Вечер для апреля был редкостно хорош. Теплый, тихий. Мы идем потихоньку, а навстречу нам тоже не спеша движется ватага ребят, впереди гармонист с трехрядкой, баяны тогда еще за редкость были, играет превосходно, и переборы его так дивно чередуются со скороговористыми частушками, что слушал бы и слушал! И только порав­нялись мы, смотрю — за молодежью степенно шествует Михаил Ми­хайлович со своим сыном Левой, похожим на медвежонка.

— Ага! — закричал он еще издали. — Вера Михайловна! Федор Егорович! Вы что же перестали к нам ходить? Иль обиделись за что? Так я, кажется, всегда отношусь к вам по-доброму. Пойдемте-ка сей­час к нам на чаек. Или погулять еще хотите?

И мы отправились к ним. На душе у меня петухи пели.
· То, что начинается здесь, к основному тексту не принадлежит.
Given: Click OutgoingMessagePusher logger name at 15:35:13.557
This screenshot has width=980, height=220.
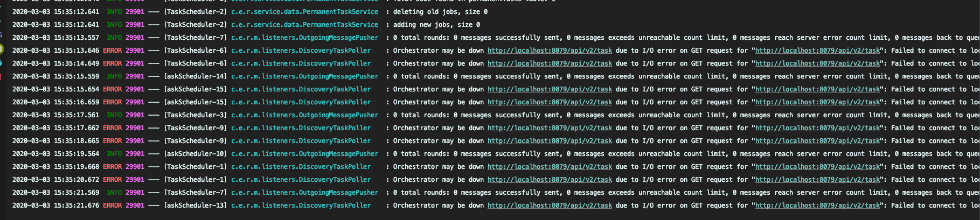Looking at the screenshot, I should tap(304, 38).
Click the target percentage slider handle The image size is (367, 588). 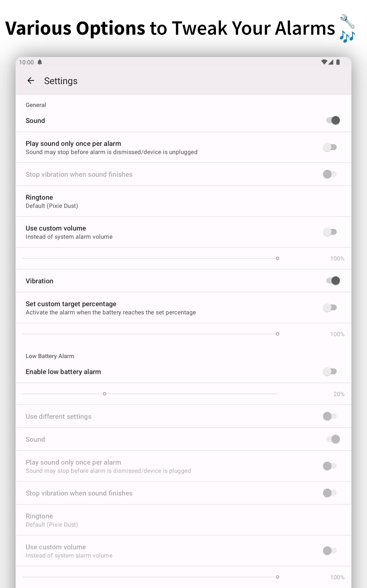[x=277, y=334]
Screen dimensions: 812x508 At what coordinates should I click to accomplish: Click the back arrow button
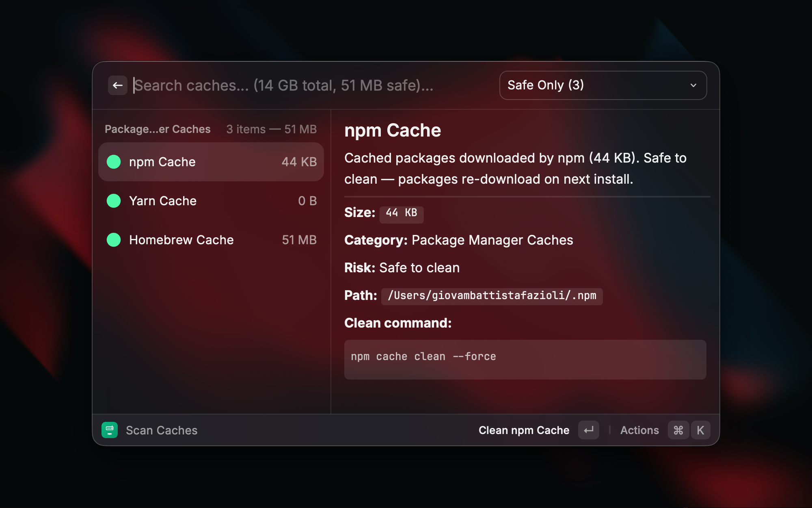pyautogui.click(x=118, y=85)
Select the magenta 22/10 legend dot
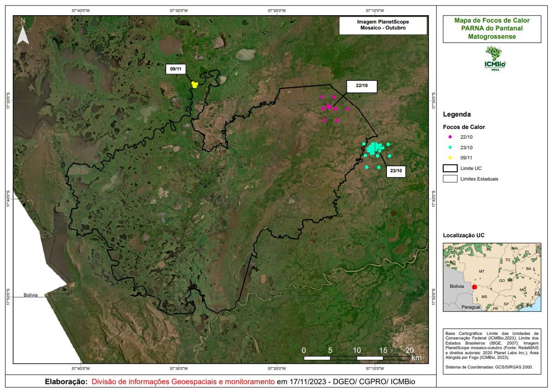The width and height of the screenshot is (552, 392). click(450, 137)
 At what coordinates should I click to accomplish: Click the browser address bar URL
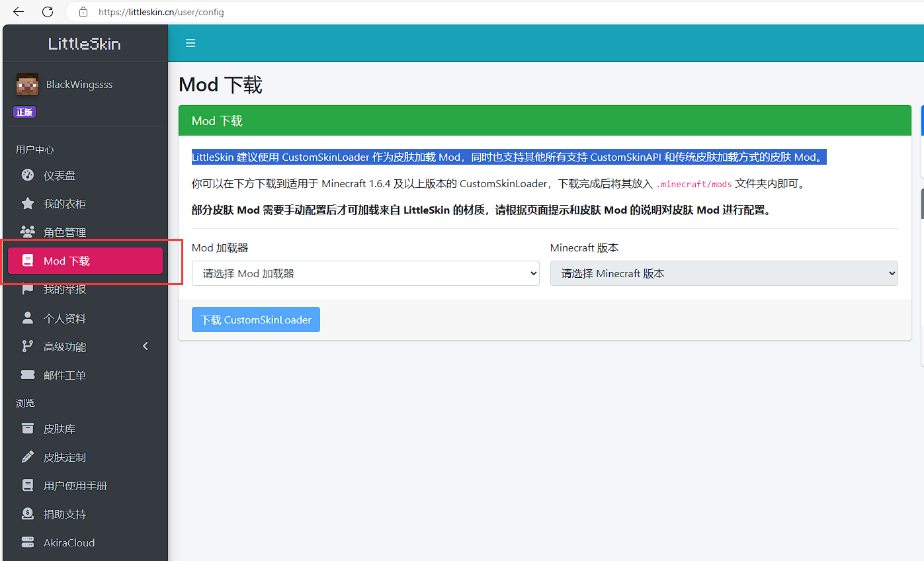[x=161, y=12]
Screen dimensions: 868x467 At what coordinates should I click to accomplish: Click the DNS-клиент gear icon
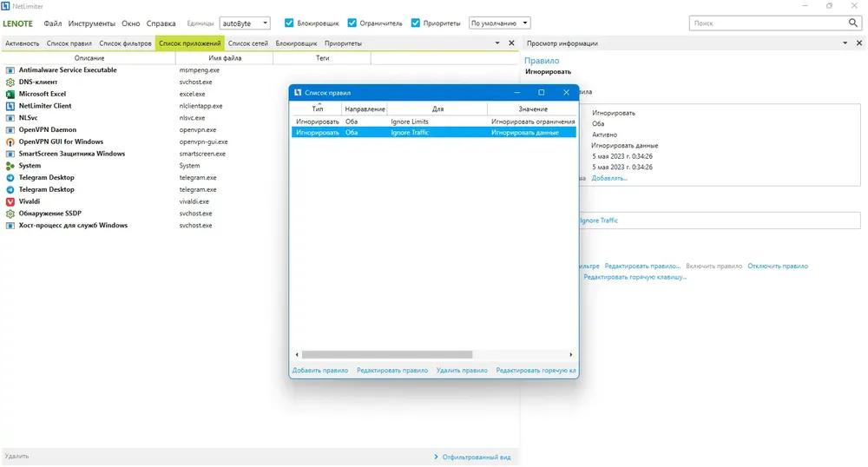pyautogui.click(x=10, y=82)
Добрые отношения наши не оборвались и с моим отъездом на родину. Бывая в Москве, а Пришвины перебрались туда, я всегда за­ходил к Михаилу Михайловичу и видел, что он мне рад. И вдруг в очередной приезд узнаю такое, чему поверить не могу, не хочу. На шестидесятом своем году он разошелся с Ефросиньей Павловной, с которой прожил сорок лет, прожил так, как дай бог каждому, имел двоих детей и трех внуков, и женился на другой женщине.

Всех, кто знал Пришвиных, это потрясло ужасно. Одни бранили Михаила Михайловича за бессердечие и эгоизм, другие жалели его и мало кто оправдывал. Влюбился старик в молодую, сказали мне, вот старая и нехороша стала. И почти все осуждали Валерию Дмитриев­ну, новую жену, что, мол, вышла за него не ого любви, а по расчету. Я-то знал, что полюбить его очень можно, но и у меня, признаюсь, были сомнения. А многие из друзей Пришвина, даже такие давние, как Фаворский и Кожевников, совсем отошли от него.

Волею случая я оказался втянут в семейную драму и рассказать о ней считаю долгом своим. Быть может, мои записки пригодятся бу­дущим биографам Пришвина, если попадут им на глаза.

Итак, весной 1940 года я приехал в Москву, узнал всех взволно­вавшую новость и, не подумав, что нельзя мне вмешиваться в такое де­ликатное дело, тут же позвонил Пришвину. Ответил незнакомый женский голос, я назвал себя, потом слышал в трубку, как голос этот произнес: «Михаил Михайлович, какой-то Каманин хочет вас ви­деть» — и его голос: «Ну что ж, пусть приходит и этот...» Такое начало не предвещало ничего доброго, но я к нему поехал. Двери открыла женщина, которая не показалась мне молодой, лет, наверное, сорока. «Значит, не в, молодости тут дело»,— подумалось мне. А она, Валерия Дмитриевна, провела меня в кабинет и тотчас ушла.